Why Are Twins Passé?
When it comes to getting the most bang for the buck in terms of operational and ownership costs, the logic meter swings toward a high-performance single-engine airplane, so long as…
When it comes to getting the most bang for the buck in terms of operational and ownership costs, the logic meter swings toward a high-performance single-engine airplane, so long as you're only carrying a couple or a small family. The realities of living during the recessionary economic cycles we saw in the latter decades of the 20th century left personal twins fading fast in popularity. It wasn't just the cost of the increased fuel burn. The fact is, putting a twin in the hangar doesn't double the ownership cost of a single; it easily triples it or more. One might even start with needing a bigger hangar because twins tend to be wider and taller. And then there's the matter of insurance cost or even its availability.
On top of that, twin-engine safety, as it turned out, has proven to be somewhat elusive. Although successful returns to an airport with an engine feathered often go unreported, when a less-than-skilled pilot loses control of a single-engine twin, the accident tends to be horrific in outcome. So, the fatal accident rate after an engine failure is much worse in twins than in singles. Not only does the twin with wing-mounted engines require precise and correct flying when one engine quits, but any resultant crash will occur with exponentially more kinetic energy. Single-engine planes are, by and large, limited to 61 knots maximum stall speed in landing configuration; twins have no such certification requirement and may arrive at 90 knots even if flown into the ground under control. If you're looking to survive an accident, plan to do it in a single.
Insurance underwriters are only interested in exposure to risk of loss and the cost of meeting outlays to cover claims. More seats, more expensive accidents, more chance of a pilot's skill not being up to the challenge of flying the twin---all of these mean insurance can be a problem. To be insurable, the aspiring multi-engine pilot will probably have to go through initial and recurrent type-specific training, even though they have satisfied the FAA by adding a multi-engine rating to their license.

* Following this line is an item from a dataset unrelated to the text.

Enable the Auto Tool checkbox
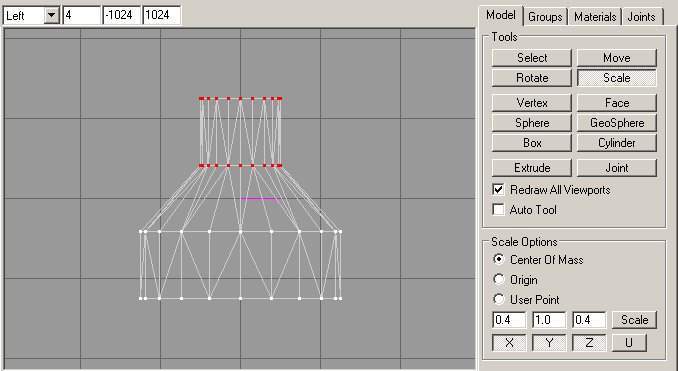This screenshot has width=678, height=371. (x=499, y=210)
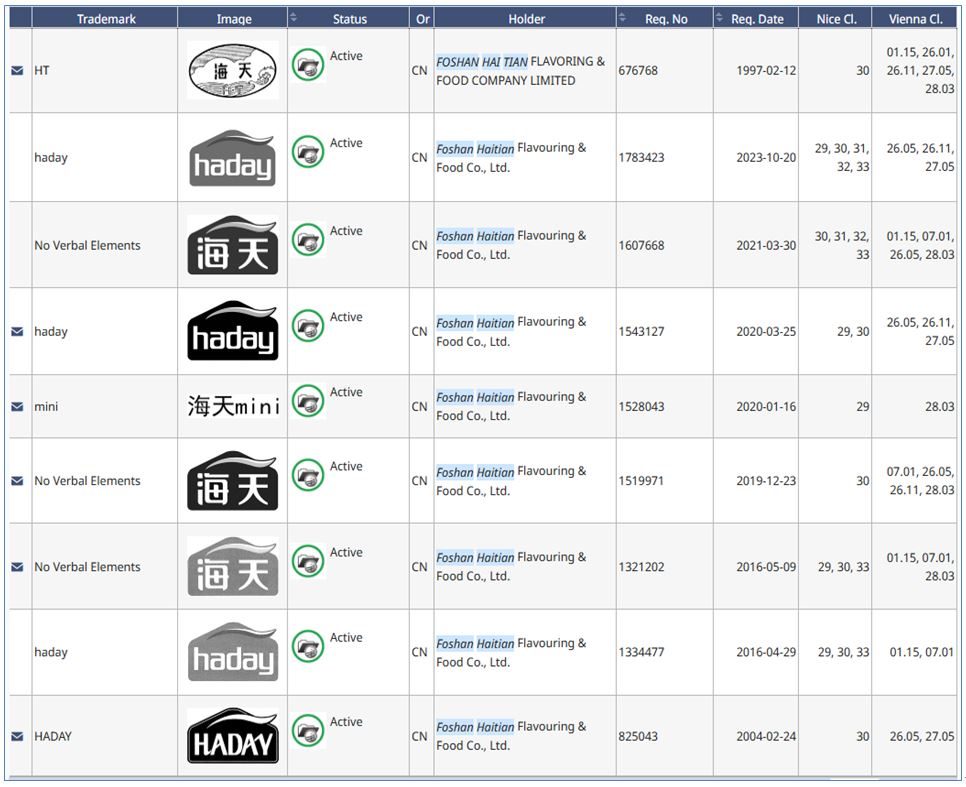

As much as anything, the decline in light-twin popularity may have stemmed from the "corporatization" of general aviation manufacturing. Airplane companies are no longer run by designers and pilots who are justly proud of the company's aviation portfolio, of which twins were a natural progression. Today's business-oriented management saw an excess of models overlapping in the product line and reduced the offerings to streamline operations. No longer does manufacturer advertising promote fast, flashy twins to jaded single-engine pilots, focusing instead on sensible singles. On paper, at least, most of the twin's work can be done with a big single.